Mineral import behavior in response to shocks: A nonlinear perspective
Manuel Zambrano-Monserrate
Research in Economics, 2024, vol. 78, issue 1, 14-24
Abstract:
The global economic dependence on mineral imports stands as a pivotal concern motivating this study. Given the uneven distribution of these natural resources worldwide, numerous economies have had to resort to international trade to meet their domestic demand. Despite the significance of this phenomenon, existing literature on the subject has only scratched the surface of the complexities underlying the dynamics of mineral imports. In this context, the current research aims to address this gap by examining the interplay between mineral imports and various factors, such as renewable electricity, oil and mineral prices, gross domestic product (GDP), and exchange rates. In contrast to conventional research methods, the Panel Vector Autoregressive (PVAR) methodology is employed, estimated through the System Generalized Method of Moments (System GMM).
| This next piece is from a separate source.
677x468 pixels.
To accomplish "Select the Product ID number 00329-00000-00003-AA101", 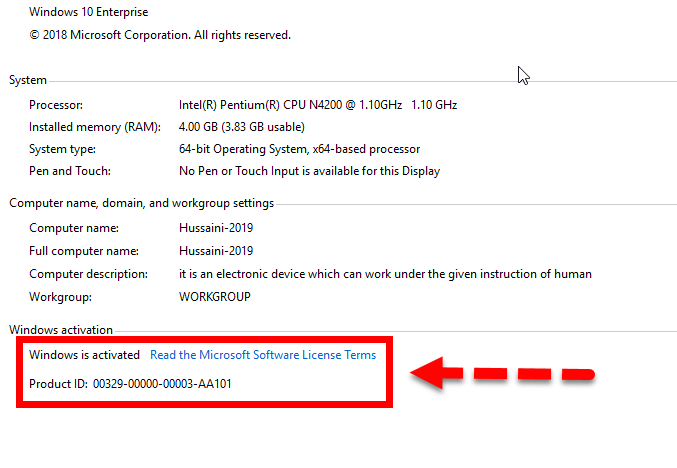I will pos(163,383).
This methodological choice offers notable advantages in adequately addressing heteroscedasticity and endogeneity, demonstrating efficiency even in small sample sizes. The key findings of this study reveal a nonlinear relationship between mineral imports and the specified variables. This implies that, in response to a positive shock in a given variable, the demand for mineral imports may either increase or decrease, depending on the time horizon considered in the evaluation.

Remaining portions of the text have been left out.